July 18, 2013, Washington, DC: A bit of housekeeping has slowed the pace of my posts in recent weeks. I’ve been busy cleaning up the layout of Neighborhood Nomads and figuring out how to best organize all the stuff that lives here. As a result, my writing efforts have been somewhat stymied. Each time I log in to write, I’m instead distracted by the technical challenges of customizing the look and behind-the-scenes structure of the blog. But I’m happy to report I’ve since found solutions to several of these puzzles. I’ve cleaned house and feel more clear-headed in this space as a result.

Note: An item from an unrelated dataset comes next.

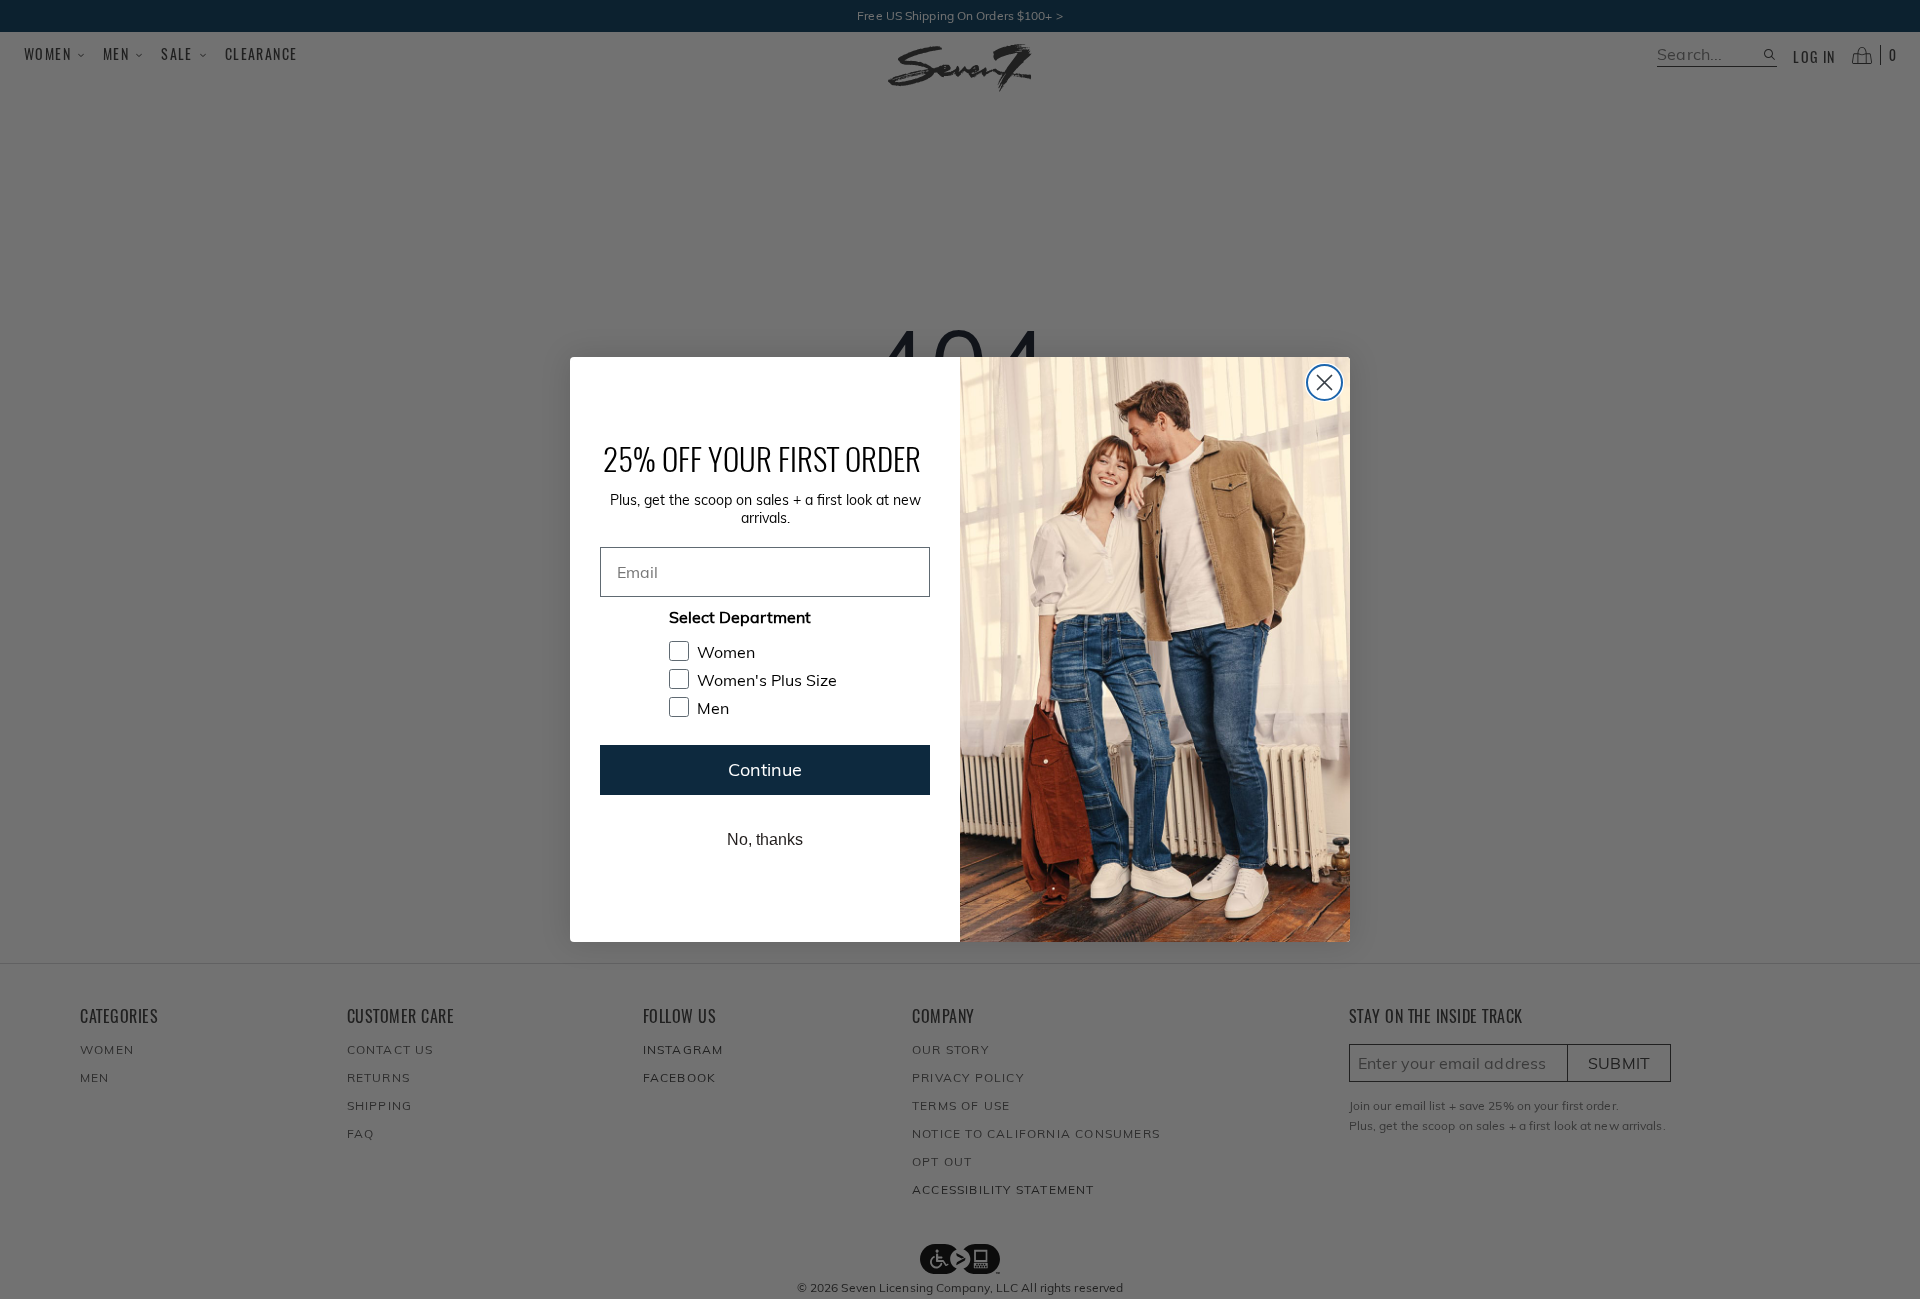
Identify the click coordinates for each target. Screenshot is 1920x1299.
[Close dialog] (1324, 382)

Isn’t that the way at home too? The organization and design challenges I face in this virtual home of mine are not unlike the challenges we face in our physical living spaces. In spending lots of time in both spheres, I’ve noticed that what paralyzes me in one is similar to what paralyzes me in the other. How many times have we been unable to move forward or focus when faced with something unresolved about our physical living space? How much better and more at ease do you feel after a good spring cleaning or a few simple changes to a favorite room?

So about this virtual housekeeping: I’ve organized the content collected over time on Neighborhood Nomads into four buckets: You’ll notice new navigation across the top of the website inviting you to explore the Landscape, the City, the Neighborhood, and the Home. The old staples and key pages of the website remain; as always, you’re invited to participate, to read interviews with nomads, to escape with Miles from Monday, to revisit The Original Project, and to learn about the blog. All changes have been made in alignment with the site’s new tagline: Neighborhood Nomads: A Guide to Exploring Close to Home.